> _WHAT IS EXPECTED_
Reproduce each record below in full, word for word, without images.

● ● ● ● ●

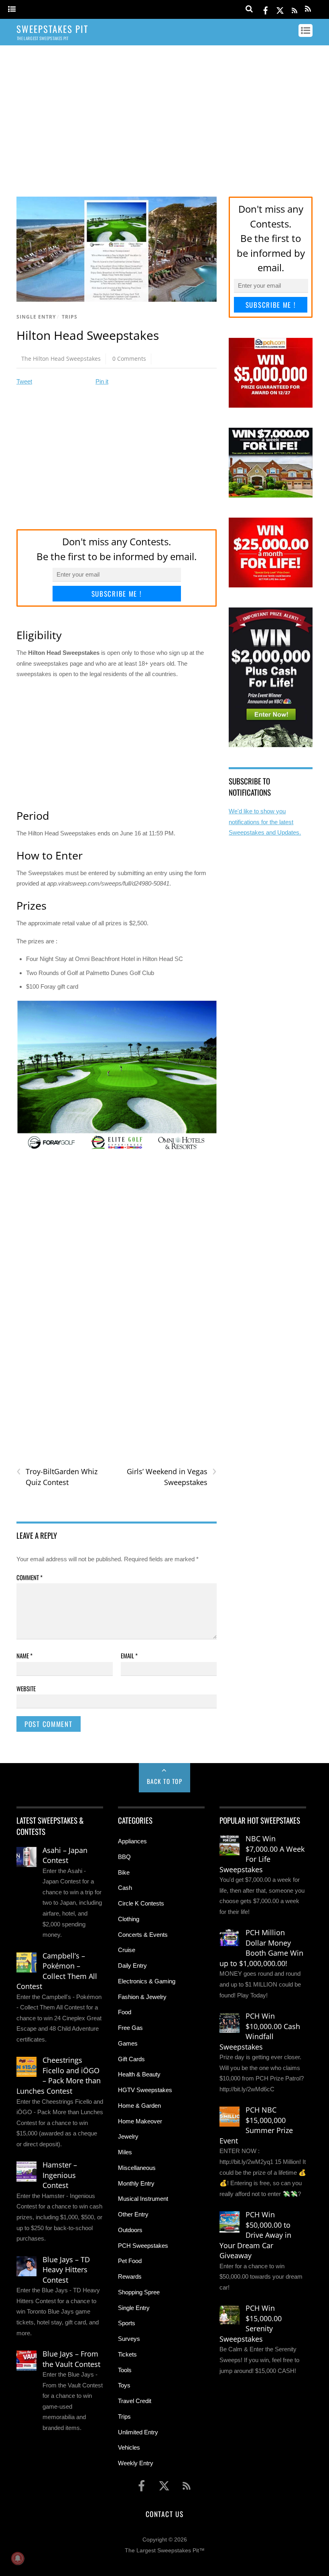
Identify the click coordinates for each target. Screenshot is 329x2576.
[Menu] (12, 9)
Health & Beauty (139, 2074)
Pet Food (130, 2260)
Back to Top (165, 1781)
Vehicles (129, 2447)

● ● ● ● ●

> _WRITTEN REPLY_
Identify the click coordinates for each target. Screenshot is 329x2576.
[Menu] (12, 9)
Health & Beauty (139, 2074)
Pet Food (130, 2260)
Back to Top (165, 1781)
Vehicles (129, 2447)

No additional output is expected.